DARE TO BE 100. MY NEW, BEST, GREEK FRIEND

Huffington blog DARE TO BE 100

December 27, 2017

MY NEW BEST GREEK FRIEND

Aristotle used to be my best Greek friend, because after all he is the one who taught us that the world is knowable, that what we see and feel is real and not the nether world of metaphysics and witches. Aristotle gave us the scientific method.

My new best Greek friend is Heraclitus, 535-475 BC. He lived at Ephesus an important city on the Ionian coast of Asia Minor. He is celebrated today as the proponent of the doctrine of change. He is sometimes mentioned as the first humanist. He believed that most people are not capable of wisdom, and that understanding is a rare and precious commodity.
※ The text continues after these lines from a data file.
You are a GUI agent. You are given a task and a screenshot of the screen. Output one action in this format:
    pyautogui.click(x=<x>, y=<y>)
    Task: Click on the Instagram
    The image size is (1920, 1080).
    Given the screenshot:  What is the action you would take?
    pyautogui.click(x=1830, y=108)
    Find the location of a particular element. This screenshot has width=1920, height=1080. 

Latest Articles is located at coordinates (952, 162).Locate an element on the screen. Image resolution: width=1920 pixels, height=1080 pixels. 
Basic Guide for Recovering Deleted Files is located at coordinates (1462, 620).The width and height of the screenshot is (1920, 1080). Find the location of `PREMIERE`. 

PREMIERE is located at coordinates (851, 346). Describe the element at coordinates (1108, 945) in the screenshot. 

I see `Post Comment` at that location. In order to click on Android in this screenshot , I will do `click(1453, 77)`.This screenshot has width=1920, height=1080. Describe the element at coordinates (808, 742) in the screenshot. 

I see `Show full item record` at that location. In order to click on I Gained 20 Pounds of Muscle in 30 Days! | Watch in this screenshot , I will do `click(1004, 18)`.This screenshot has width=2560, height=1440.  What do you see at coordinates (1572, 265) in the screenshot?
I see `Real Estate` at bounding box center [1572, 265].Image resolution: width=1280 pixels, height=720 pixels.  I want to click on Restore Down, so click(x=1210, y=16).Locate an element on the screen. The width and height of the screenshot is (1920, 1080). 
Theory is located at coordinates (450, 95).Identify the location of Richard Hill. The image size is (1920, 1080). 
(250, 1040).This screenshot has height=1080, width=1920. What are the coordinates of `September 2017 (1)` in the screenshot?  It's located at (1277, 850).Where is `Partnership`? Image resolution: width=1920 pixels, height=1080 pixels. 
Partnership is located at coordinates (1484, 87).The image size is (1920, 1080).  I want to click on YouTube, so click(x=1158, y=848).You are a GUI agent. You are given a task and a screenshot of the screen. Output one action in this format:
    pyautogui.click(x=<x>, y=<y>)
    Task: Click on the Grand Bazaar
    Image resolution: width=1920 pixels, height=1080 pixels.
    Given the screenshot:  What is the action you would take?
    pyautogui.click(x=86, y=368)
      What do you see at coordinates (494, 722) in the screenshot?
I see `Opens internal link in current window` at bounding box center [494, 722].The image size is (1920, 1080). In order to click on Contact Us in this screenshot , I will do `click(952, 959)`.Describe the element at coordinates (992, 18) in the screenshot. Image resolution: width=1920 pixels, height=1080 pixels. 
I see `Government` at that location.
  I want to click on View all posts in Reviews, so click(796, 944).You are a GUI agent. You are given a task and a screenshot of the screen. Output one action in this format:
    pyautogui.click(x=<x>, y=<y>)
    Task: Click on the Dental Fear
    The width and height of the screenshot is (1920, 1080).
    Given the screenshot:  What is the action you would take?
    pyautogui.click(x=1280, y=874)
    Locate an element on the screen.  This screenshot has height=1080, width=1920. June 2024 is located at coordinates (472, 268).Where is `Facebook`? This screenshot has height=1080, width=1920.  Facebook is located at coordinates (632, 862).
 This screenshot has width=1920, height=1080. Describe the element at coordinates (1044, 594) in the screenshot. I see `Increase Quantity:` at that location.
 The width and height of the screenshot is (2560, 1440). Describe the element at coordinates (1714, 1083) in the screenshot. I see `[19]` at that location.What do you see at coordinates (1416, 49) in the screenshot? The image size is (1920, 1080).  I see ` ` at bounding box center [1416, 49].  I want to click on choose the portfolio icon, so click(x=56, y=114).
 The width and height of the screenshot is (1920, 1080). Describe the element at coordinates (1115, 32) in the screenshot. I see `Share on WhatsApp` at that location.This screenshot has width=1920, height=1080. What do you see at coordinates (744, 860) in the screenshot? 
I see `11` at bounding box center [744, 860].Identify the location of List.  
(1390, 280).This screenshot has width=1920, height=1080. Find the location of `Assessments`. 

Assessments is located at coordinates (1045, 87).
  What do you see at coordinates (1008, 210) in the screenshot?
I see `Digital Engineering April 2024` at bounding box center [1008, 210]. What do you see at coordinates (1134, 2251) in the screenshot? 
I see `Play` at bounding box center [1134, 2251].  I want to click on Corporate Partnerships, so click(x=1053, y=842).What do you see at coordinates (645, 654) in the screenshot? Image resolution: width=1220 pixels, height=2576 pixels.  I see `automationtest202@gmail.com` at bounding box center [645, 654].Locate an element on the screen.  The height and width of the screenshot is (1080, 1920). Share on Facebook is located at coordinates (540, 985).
The senses are poor witnesses for man, and rarely reveal the secrets of the world. He wrote that all men have a share in self-knowledge and sound thinking. What is needed is an improved way of comprehending. Heraclitus’s most memorable saying “it is not possible to step twice into the same river as it is constantly flowing”.

As a geriatrician I am intimately involved with change. The only constant is change, the better we can understand the effects of time in the world the larger will be our grasp of existence. I was a close friend of Richard Strohman, eminent biologist at Berkeley. He insisted that the human intellect was stymied by our fixation on things rather than processes. Life as a verb rather than a collection of nouns makes much sense. I have contributed to this domain by writing an article entitled “updating homeostasis”. Homeostasis is one of the central tenets of physiology. It connotes the amazing stability of an organism when confronted with shifting environmental challenges. Claude Bernard who was the father of contemporary physiology contributed much to the science of stability. But it was Walter Cannon who taught my father physiology at Harvard who coined the term homeostasis. It represents a cornerstone of medical science, but it is wrong. A moment’s reflection yields the reality that there is no stasis in life. The only stasis is death. Recognizing this incompatibility my dear friend Gene Yates of UCLA School of Medicine coined the term homeo dynamics that captures the reality of the world that is in constant flux.

Heraclitus would approve of this amendment. He is my new best Greek friend.